What you are asked to do >> Can you restate the lines of the entries below, word for word, from the first one through the line that includes "Given: Click the Returns"?

(Items from a data source)
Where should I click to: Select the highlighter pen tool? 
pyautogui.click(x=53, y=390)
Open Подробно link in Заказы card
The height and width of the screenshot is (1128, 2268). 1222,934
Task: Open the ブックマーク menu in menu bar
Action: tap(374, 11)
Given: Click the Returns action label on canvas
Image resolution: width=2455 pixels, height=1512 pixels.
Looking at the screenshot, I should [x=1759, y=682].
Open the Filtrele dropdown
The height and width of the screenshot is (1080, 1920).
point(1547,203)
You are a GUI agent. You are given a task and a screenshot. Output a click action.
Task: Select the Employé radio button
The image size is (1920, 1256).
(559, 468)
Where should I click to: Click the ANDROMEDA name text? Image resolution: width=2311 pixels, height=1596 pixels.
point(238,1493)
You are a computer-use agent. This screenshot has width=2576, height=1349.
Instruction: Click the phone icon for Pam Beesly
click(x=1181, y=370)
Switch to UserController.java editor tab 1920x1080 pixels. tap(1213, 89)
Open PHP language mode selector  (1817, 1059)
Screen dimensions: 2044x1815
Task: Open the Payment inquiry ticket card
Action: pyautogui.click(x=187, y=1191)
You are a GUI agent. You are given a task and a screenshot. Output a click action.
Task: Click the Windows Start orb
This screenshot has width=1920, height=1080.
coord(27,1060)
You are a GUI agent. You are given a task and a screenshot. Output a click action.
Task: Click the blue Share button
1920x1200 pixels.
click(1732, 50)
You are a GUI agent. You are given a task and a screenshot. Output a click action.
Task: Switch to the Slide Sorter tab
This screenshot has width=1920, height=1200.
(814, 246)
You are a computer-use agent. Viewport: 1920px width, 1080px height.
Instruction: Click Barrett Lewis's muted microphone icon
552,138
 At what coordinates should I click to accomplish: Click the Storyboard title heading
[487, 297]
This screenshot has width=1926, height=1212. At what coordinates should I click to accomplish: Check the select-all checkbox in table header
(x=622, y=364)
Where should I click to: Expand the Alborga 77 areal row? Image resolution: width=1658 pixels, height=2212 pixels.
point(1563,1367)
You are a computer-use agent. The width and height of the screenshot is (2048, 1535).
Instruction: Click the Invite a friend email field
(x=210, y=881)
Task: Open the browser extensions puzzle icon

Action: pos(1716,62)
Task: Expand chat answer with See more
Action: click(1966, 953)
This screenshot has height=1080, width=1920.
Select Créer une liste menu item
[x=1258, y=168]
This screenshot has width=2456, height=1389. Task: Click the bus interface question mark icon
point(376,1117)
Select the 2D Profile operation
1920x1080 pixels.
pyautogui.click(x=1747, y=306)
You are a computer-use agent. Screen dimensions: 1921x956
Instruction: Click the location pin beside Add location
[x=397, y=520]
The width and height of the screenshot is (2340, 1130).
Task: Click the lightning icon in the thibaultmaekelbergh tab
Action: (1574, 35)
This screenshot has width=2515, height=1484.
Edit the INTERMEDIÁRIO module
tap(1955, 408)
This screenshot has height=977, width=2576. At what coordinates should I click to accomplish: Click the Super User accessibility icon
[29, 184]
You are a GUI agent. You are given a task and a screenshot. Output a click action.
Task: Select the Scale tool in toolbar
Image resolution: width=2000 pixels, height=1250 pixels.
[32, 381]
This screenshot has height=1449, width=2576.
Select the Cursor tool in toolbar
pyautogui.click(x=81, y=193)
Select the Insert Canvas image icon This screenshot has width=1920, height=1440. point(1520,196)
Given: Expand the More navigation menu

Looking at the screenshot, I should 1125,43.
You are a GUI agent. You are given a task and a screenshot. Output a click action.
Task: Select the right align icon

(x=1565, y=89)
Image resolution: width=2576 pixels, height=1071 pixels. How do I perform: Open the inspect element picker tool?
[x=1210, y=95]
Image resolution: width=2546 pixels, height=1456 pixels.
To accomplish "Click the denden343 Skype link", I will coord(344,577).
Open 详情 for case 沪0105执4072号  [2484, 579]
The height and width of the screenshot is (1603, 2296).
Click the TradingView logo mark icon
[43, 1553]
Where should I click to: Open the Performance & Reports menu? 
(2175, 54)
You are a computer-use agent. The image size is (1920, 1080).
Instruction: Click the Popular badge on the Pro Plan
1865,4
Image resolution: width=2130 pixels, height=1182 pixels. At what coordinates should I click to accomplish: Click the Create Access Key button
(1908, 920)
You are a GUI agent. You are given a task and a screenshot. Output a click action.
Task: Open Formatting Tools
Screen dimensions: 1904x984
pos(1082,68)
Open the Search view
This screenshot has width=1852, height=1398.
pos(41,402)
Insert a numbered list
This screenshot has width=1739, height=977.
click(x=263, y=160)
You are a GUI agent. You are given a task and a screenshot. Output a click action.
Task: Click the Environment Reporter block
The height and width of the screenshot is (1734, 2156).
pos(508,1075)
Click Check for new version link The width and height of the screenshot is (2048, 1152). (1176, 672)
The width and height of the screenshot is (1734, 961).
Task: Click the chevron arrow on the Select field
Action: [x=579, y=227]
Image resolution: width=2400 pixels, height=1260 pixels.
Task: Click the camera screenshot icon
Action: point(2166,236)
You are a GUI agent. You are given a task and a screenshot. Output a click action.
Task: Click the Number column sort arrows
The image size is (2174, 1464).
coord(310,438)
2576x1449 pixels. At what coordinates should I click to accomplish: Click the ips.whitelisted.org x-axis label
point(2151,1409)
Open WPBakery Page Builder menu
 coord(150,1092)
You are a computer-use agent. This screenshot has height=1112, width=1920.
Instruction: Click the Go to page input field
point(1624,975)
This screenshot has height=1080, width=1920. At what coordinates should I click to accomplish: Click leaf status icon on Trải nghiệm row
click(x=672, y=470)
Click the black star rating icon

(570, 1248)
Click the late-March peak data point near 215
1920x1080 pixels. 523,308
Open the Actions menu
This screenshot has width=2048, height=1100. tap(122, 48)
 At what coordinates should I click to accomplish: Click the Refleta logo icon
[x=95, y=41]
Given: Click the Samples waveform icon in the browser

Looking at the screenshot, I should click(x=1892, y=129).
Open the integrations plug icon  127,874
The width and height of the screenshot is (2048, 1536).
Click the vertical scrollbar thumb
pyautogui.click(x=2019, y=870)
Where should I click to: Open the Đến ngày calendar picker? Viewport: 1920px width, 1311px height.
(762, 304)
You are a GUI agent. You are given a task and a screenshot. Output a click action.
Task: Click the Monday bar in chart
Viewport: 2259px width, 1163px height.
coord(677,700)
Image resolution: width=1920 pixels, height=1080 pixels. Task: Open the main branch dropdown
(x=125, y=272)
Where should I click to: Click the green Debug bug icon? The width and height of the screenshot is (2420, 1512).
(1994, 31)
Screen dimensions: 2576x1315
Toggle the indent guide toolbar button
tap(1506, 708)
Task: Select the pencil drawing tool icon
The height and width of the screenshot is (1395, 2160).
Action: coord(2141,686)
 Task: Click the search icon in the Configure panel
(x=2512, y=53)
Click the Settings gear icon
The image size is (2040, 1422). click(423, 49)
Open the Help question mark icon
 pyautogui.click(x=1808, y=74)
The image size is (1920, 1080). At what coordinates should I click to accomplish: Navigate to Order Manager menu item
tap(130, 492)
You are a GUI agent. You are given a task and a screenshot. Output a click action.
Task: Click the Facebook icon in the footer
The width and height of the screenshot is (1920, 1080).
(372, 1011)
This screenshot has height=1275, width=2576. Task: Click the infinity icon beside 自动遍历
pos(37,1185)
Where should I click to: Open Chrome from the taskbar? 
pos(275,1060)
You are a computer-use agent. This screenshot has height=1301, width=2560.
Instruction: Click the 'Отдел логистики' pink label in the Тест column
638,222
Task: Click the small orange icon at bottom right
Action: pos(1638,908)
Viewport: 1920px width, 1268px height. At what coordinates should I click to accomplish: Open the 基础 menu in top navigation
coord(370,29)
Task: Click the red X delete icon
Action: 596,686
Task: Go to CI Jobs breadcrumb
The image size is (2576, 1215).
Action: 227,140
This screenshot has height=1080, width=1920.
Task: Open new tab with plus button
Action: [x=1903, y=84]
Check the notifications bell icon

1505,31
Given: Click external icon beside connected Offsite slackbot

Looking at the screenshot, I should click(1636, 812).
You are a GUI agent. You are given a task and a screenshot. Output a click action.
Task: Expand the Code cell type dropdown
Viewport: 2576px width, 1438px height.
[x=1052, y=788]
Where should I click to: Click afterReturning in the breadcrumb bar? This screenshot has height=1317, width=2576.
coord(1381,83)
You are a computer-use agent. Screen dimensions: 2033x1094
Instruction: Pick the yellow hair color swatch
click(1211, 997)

Exercise result >>
Where should I click to: Select the highlighter pen tool? 
pyautogui.click(x=53, y=390)
Open Подробно link in Заказы card
The height and width of the screenshot is (1128, 2268). 1222,934
Task: Open the ブックマーク menu in menu bar
Action: tap(374, 11)
Given: Click the Returns action label on canvas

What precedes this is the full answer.